The Home Office has planned to upgrade or replace legacy systems at the border since it launched its e-borders programme in 2003. The Border Force has been using 'Warnings Index' (26 years old) for its passenger watchlist and 'Semaphore' (16 years old) to analyse passenger data.

The government previously announced delivery of “improved digital border systems”, with a planned timetable of March 2019. These projected improvements would provide the Border Force with better information for decision-making about people and goods crossing the UK border.

However, the government has failed to deliver the upgrades, increasing costs by £173m and leaving the Border Force having to continue to rely on decades-old technology. These systems are increasingly expensive and difficult to maintain.
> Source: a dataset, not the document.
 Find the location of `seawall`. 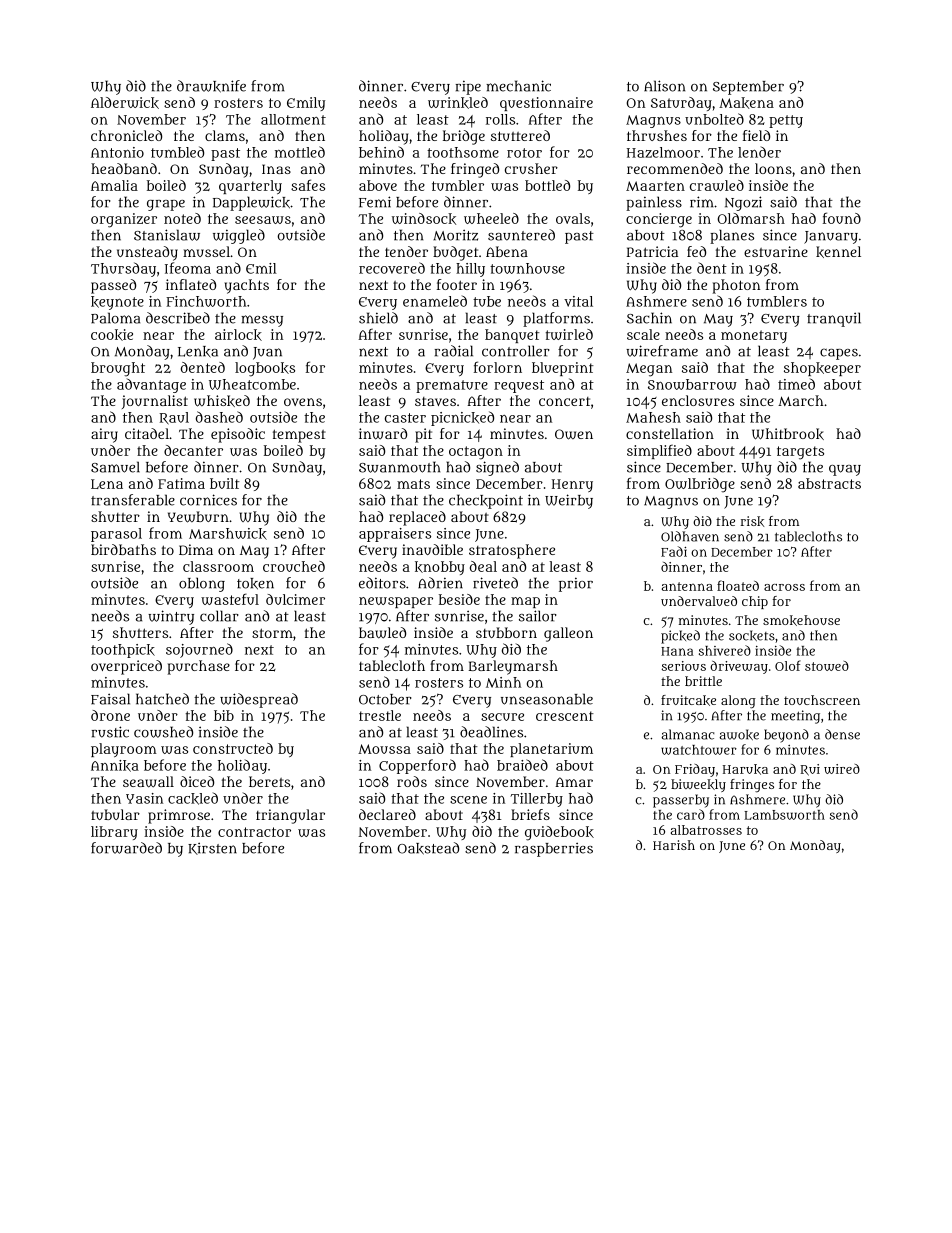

The NAO said that the upgrade plan had lacked a timetable and clear objectives, as well as a budget, while the Home Office underestimated the amount of work that needed to be done.

The rollout of the new system has now been pushed back to the end of March 2022, in order to tighten border controls.

“The Home Office has made improvements, but it still faces significant risks in delivery and integrating its new systems against a challenging timetable,” the report said.

The NAO warned of technical issues with the new watchlist system, which had problems with most of its pilot trials last year.

“The Digital Services at the Border programme did not achieve value for money by March 2019, failing to deliver what it intended and leaving Border Force staff to rely on outdated legacy systems,” said NAO head Gareth Davies.

“Since resetting the programme, there have been improvements and the Home Office has a better understanding of the significant risks and challenges ahead. It now needs to build on this work to ensure that it can deliver the programme at the pace and scale it requires.”

Yvette Cooper, chair of the Commons Home Affairs Committee, said that the report “raises questions about Home Office competence and ministerial oversight of extremely important border technology.”

A Home Office spokesperson added: “Since 2019, following the reset of the programme, industry confidence in this programme has increased with a clear focus and delivery plan put in place. This programme will transform the way we secure and manage the flow of people and goods across the border. It will deliver adaptable and modern technology to improve security, increase efficiency and provide a better experience for travellers.”